SUPPLIED TEXT below:
Ross Johnston (born February 18, 1994) is a Canadian professional ice hockey forward for the  New York Islanders of the National Hockey League (NHL).

Playing career
The undrafted Johnston played junior hockey in the Quebec Major Junior Hockey League (QMJHL). On March 31, 2015, Johnston was signed to a three-year entry-level contract with the New York Islanders.

At the end of the 2015–16 season, his first professional year, Johnston was recalled by the Islanders and made his NHL debut, going scoreless, on April 10, 2016.

Johnston started the 2017–18 season with the Bridgeport Sound Tigers, but was recalled on January 19, 2018, to replace the injured Casey Cizikas. He recorded his first NHL point in a 7–3 win against the Chicago Blackhawks. He recorded his first NHL goal on January 25, 2018, against the Vegas Golden Knights to help the Islanders win 2–1. He finished the season appearing in 24 games with the Islanders for 3 goals and 6 points.
End of SUPPLIED TEXT.
ENTRIES PROVIDED below:
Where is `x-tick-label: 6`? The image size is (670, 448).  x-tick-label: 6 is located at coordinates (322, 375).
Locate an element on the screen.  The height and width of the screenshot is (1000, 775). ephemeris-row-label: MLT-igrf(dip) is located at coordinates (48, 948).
End of ENTRIES PROVIDED.
ENTRIES PROVIDED below:
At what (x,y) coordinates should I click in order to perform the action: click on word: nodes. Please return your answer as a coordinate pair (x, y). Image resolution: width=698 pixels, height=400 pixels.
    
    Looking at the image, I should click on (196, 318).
End of ENTRIES PROVIDED.
## WRITTEN TASK A
In the text about Ross Johnston, which team were the Islanders playing when he scored his first NHL goal?
## WRITTEN TASK B
Carry on the text about Ross Johnston from its final sentence.

## RESPONSE AREA A
The Vegas Golden Knights.

## RESPONSE AREA B
As a restricted free agent, Johnston agreed to a four-year contract extension with the Islanders on July 9, 2018. On October 26, 2021, Johnston signed a four-year contract extension with the Islanders.

Personal life
Johnston was raised on his family's beef farm in Suffolk, Prince Edward Island. He has one older brother, Will.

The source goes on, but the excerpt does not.